第37話:幼馴染とお喋り


 俺の中で結論を出してしまえば、幾分か気持ちが落ち着いた。

 コイツも何か思うとこでもあったのだろう、変化は周囲を混乱させてしまうが最初のうちは仕方ないというものだ。俺はもう受け入れたよ。順応力高いだろ。


「水城さんと話したの」

「……あぁ、土曜?」

「所謂、『恋バナ』をね、したのよ」


 落ち着いた矢先に何か言い出した。

 ちょっと待て、恋バナ?


「お前もしたのか? 聞き役じゃなくて?」

「えぇ」

「お前、好きな奴いんの?」


 俺の目がこれ以上ないってくらいに大きくなる。口もあんぐり開けてしまった。

 だって、え?


「ふ、ふふっ」

「へ」

「何て顔してんのよ」


 麗華は口元に手を添えて小さく笑った。おいおい、今日はよく笑ってくれるじゃねぇか……。

 えーと、なんだっけ。あ、好きな人ね。……嘘だろ。


「え、や、だって、聞いたことなかったから」

「私にだっているわ、好きな人くらい」


 肩にかけた鞄の紐がずり落ちて、それを持ち直しながら再び俺の目が見開く。

 だってコイツ今、好きな人と言ったぞ。


「そうなのか。え、俺知ってる奴?」

「……」


 ついこの前だったと思うのだけど、ままごとだの言ってたのは。いや、突っ込むまい。だって麗華のこういう話は初めて聞くのだ。

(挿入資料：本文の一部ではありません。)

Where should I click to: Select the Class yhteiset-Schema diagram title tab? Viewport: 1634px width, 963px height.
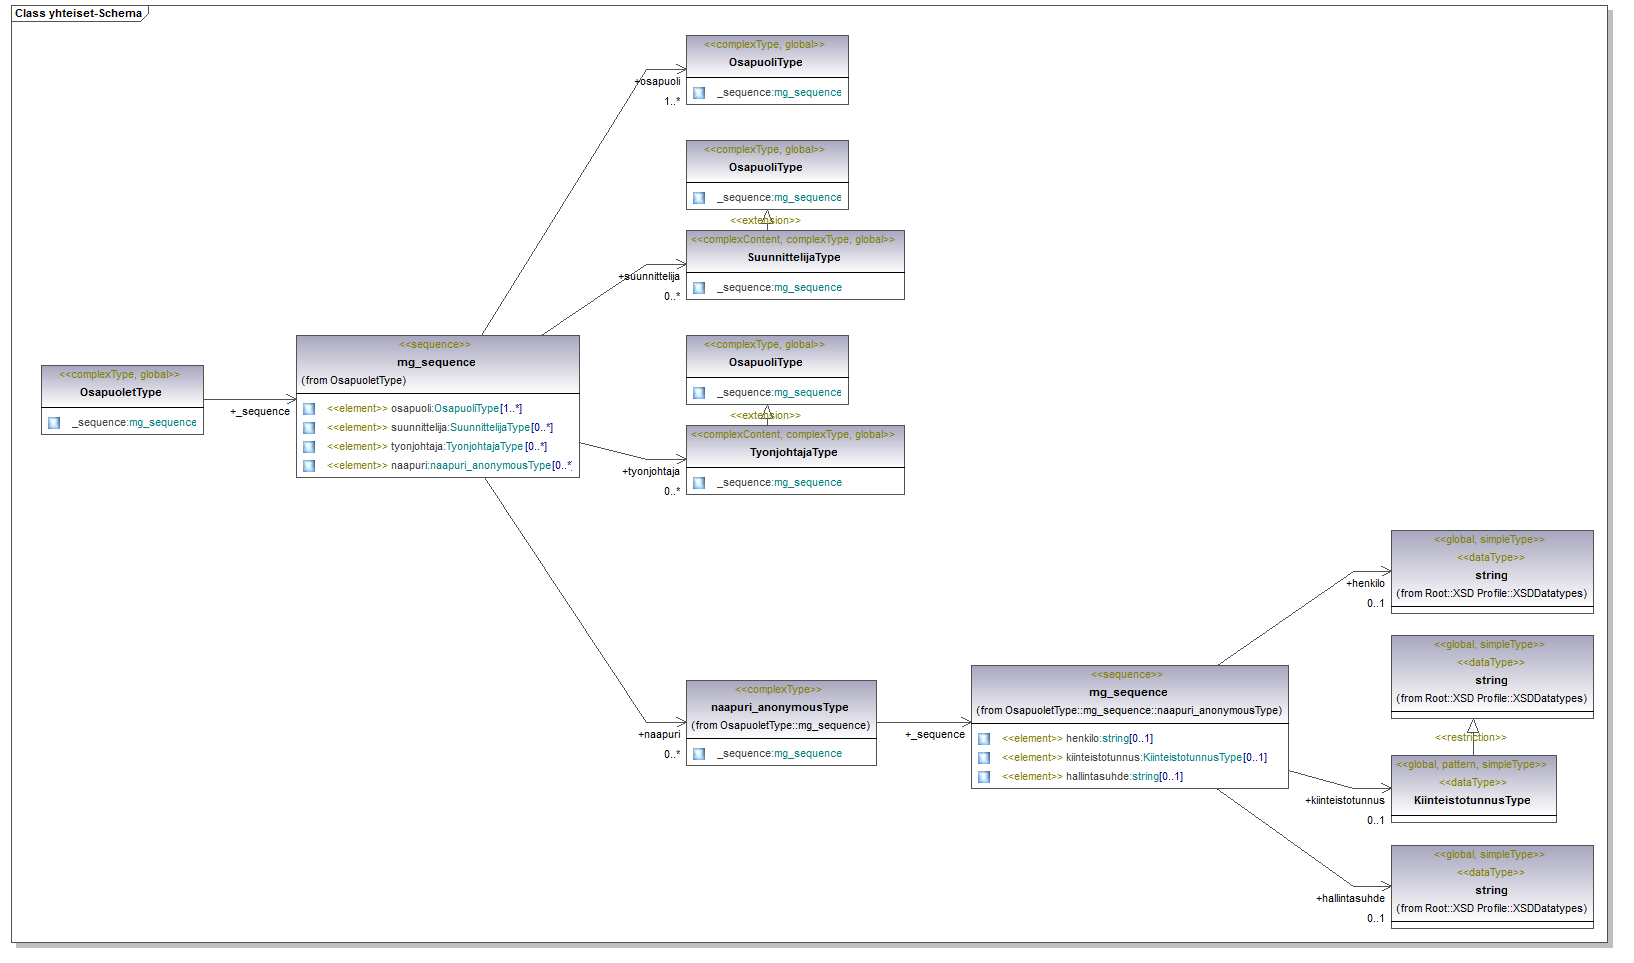click(x=78, y=13)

 いやね、過去にはいたと思うさ。例えば千鳥とかね、多分コイツは千鳥のことが好きだっただろうと俺は踏んでいる。


 いやぁ、現在進行形の恋愛トークを麗華の口から聞くことになるとは。……あ、もしかしてその話がしたかったのか?

 弁当は口止め料か? 


「ま、さか田川……」

「違うわ」


 俺の問いにイエスもノーも言わないことから近しい人物を挙げてみたが、それはすかさず否定された。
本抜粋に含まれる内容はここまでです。